| Listing |
===

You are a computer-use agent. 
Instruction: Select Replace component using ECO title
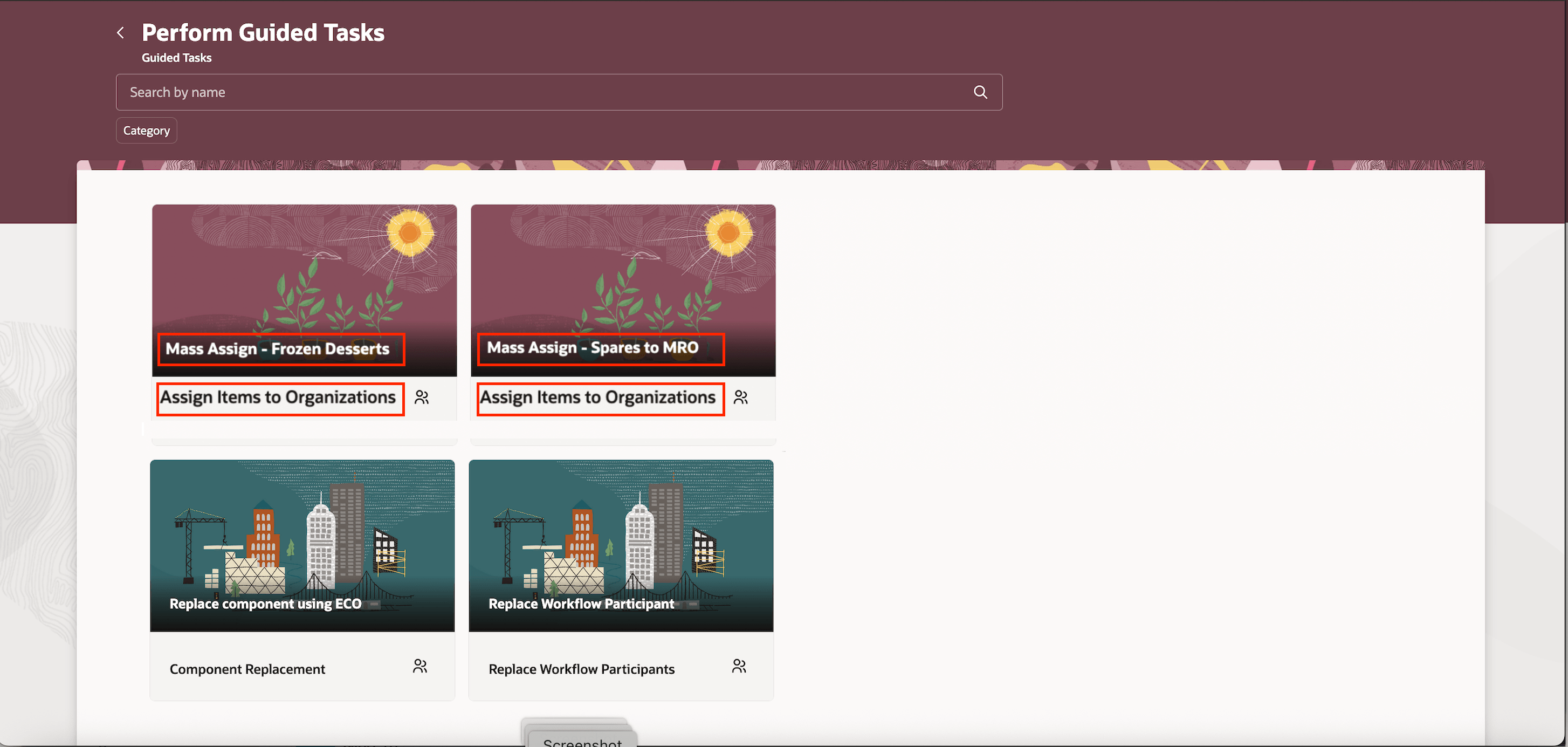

===

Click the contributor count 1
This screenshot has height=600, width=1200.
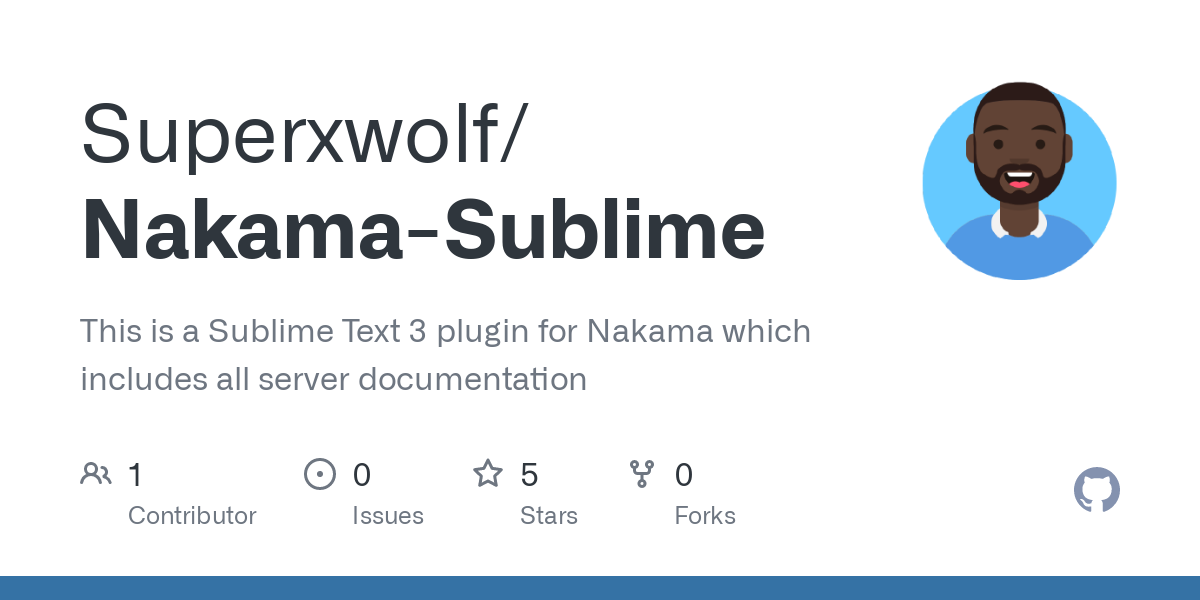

===

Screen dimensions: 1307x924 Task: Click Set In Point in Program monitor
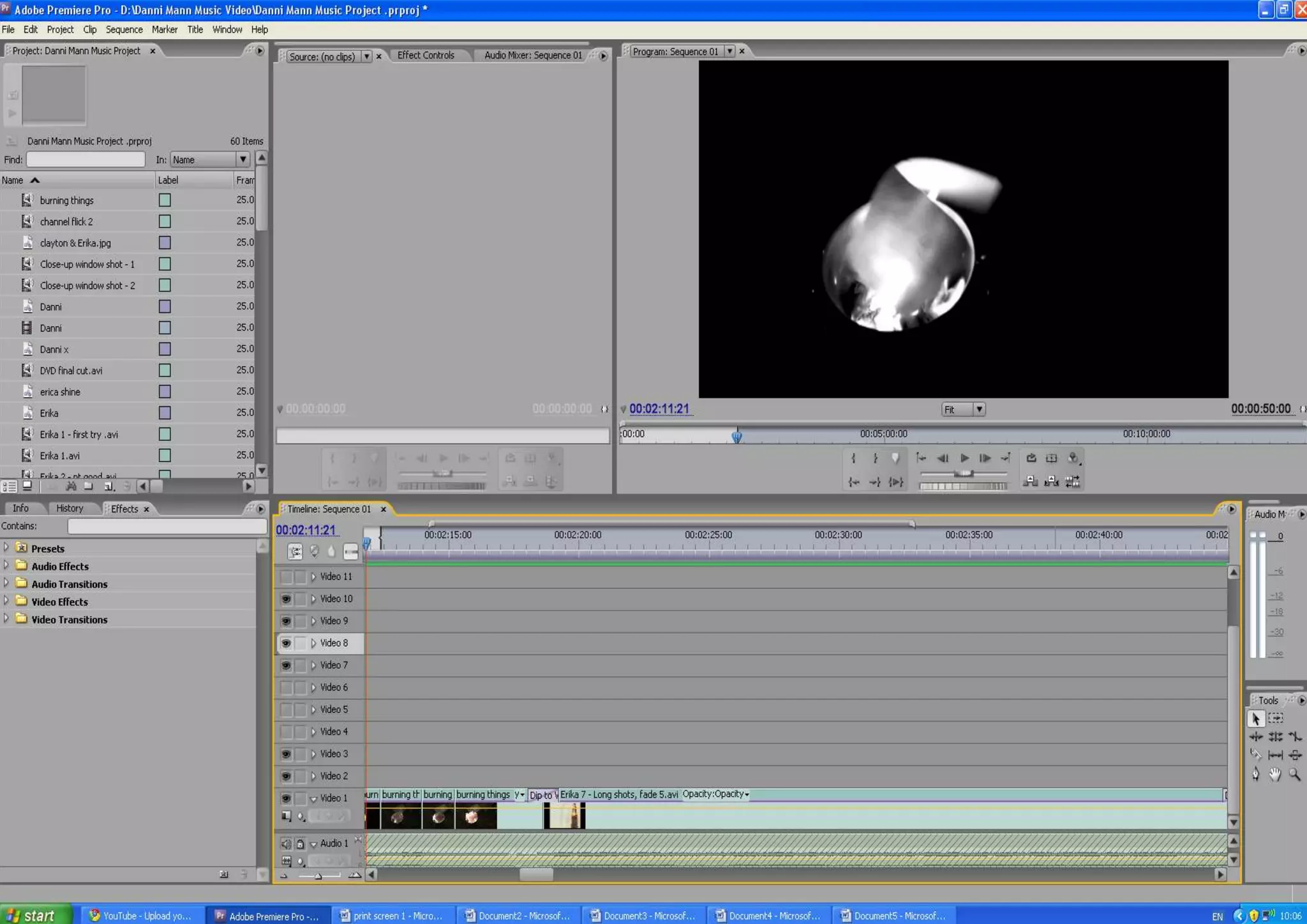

===

| Given task |
Can you repeat the lines word for word, starting at the one containing "You are a computer-use agent." and stopping after the one containing "Instruction: Select Replace"?

| Exercise result |
You are a computer-use agent. 
Instruction: Select Replace component using ECO title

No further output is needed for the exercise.